Creo que está llorando. Veo el brillo de unas gotas iluminadas bajo las luces de la carretera en sus mejillas, pero es un atisbo tan fugaz que bien podrían ser los reflejos en forma de pequeños prismas de mis propias lágrimas.

Lou sigue conduciendo.

—Me he pasado la vida viendo cómo tu hermano se rendía y deseaba morir. No podía quedarme parada mientras mi padre hacía lo mismo.

—¿Y qué hay de mí?

—Sabía que tú no ibas a rendirte.

Las lágrimas bañan su cara, su visión ahora mismo está tan velada como el cristal que tiene delante. Cuando me decido a hablar mi voz fluctúa con saña, como la aguja que dibuja sobre el papel los movimientos de las placas tectónicas que mantienen unido el planeta. Ella mantiene la mirada baja, estruja el volante hasta que la piel de sus manos hace algo parecido a un chirrido.

—Me enteré de lo de la entrevista. Pensaba que quizá había decidido terminar con todo esto hoy.

—¿Con nosotros? —pregunto.

Ella asiente.

—Supuse que había leído la carta que le escribí.

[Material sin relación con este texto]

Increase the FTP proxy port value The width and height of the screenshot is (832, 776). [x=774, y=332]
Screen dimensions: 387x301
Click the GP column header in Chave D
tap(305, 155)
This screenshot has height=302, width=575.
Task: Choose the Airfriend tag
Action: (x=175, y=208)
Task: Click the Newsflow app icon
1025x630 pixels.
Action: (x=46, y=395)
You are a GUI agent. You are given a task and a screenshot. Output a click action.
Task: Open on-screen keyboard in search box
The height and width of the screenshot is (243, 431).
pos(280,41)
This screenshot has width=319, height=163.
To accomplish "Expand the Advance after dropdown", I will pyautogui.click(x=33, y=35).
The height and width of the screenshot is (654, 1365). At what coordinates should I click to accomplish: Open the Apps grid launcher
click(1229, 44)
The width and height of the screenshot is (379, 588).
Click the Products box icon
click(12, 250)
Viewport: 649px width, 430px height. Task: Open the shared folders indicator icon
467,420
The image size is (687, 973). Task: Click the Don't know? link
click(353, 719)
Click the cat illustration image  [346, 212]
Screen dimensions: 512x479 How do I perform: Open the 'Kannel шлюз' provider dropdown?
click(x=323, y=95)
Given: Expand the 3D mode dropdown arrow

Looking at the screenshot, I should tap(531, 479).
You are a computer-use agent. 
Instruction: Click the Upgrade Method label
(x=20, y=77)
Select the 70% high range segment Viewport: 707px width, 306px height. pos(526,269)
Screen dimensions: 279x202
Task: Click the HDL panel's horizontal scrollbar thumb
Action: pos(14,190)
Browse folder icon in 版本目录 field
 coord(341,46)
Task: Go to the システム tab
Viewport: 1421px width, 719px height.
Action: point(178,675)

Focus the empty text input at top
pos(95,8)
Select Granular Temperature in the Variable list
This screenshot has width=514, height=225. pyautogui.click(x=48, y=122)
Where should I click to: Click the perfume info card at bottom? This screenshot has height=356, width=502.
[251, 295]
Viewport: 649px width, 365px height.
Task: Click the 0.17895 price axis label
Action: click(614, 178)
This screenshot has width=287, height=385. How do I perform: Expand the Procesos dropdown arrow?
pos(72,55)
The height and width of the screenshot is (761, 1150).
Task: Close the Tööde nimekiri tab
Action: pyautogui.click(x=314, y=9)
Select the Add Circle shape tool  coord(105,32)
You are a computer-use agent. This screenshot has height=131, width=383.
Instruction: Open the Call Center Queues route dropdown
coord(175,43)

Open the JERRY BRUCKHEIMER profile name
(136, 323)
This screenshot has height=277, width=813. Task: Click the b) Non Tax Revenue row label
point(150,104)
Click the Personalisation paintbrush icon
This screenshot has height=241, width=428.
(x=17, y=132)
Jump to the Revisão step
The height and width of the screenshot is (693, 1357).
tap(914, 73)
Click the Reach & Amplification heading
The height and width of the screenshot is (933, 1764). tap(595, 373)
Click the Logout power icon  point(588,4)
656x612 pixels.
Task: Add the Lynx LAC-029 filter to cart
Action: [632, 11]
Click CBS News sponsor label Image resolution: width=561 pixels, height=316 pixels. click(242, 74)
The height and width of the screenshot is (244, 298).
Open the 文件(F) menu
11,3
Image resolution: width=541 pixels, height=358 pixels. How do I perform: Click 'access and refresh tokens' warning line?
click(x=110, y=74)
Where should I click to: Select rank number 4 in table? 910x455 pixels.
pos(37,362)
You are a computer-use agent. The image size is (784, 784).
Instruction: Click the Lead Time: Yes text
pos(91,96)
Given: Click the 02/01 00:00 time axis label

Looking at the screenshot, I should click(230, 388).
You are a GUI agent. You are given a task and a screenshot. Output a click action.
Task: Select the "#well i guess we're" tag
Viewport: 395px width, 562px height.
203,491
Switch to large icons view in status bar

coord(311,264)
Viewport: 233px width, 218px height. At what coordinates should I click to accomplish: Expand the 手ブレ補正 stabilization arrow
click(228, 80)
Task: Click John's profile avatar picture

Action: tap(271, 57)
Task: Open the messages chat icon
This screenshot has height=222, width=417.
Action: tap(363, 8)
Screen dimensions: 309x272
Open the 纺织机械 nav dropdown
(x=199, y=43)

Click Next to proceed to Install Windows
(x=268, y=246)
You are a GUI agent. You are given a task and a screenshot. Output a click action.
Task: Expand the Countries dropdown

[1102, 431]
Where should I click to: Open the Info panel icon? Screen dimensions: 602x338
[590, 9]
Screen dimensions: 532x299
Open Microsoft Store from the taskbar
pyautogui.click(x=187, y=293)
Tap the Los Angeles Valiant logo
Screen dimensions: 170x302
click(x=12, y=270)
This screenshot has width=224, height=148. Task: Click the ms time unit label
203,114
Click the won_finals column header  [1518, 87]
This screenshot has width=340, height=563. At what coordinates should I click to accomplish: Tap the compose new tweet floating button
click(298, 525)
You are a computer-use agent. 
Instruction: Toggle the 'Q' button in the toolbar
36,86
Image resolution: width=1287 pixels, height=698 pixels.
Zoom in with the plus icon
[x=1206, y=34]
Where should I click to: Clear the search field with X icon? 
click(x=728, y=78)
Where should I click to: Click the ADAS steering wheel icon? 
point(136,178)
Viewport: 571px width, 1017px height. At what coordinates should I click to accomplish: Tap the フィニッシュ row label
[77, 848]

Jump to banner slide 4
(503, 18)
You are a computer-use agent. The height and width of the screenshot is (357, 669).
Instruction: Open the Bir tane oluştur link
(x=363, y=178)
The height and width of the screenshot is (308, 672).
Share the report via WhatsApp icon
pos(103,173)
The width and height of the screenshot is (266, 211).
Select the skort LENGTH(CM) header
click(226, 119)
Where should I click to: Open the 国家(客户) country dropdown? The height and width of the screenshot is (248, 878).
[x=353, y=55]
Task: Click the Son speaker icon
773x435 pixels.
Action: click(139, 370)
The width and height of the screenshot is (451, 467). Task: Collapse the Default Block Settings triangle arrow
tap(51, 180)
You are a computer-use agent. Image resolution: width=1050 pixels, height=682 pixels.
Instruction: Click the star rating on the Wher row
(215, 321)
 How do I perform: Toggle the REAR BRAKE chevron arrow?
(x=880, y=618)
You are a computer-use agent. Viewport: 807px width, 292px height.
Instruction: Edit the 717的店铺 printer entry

—Puede haberse extraviado, ya sabes la cantidad de correo que recibe. Después de que nos marchásemos perdieron el hábito de abrir las cartas.

—Lástima.

—¿Qué le decías?

—Le pedí que terminase con esto. Que lo hiciese por ti.

—¿Por qué por mí? Si yo te importase no te hubieses marchado de Akron.

—Tenía claro que volvería a buscarte.

—¿Cuándo, ahora?

—Ahora.

—¿Y tu padre?

—Mi padre ya está a salvo —responde.

—¿Cómo?

—Le conseguí un nuevo amor, uno que nunca dejará de corresponderlo. Le di un nieto. —Dejo caer mis manos sobre mis muslos y aprieto—. De hecho, técnicamente, también te lo he conseguido a ti.

Entramos en mi calle. Oímos gritos y vemos a la gente alzando los brazos como si quisieran tocar el aire fresco; las elevan hacia el tejado de nuestro chalet, donde mi padre arranca las tejas y se las va pasando sistemáticamente a esa pequeña congregación empapada por la lluvia.

Me agarro a la mano de Lou, el dorso está húmedo porque se ha limpiado con ella las lágrimas; levanto los parachoques metálicos que emergen de mis piernas y salgo del coche. La gente se aparta al reconocerme y reconocer a quien me acompaña.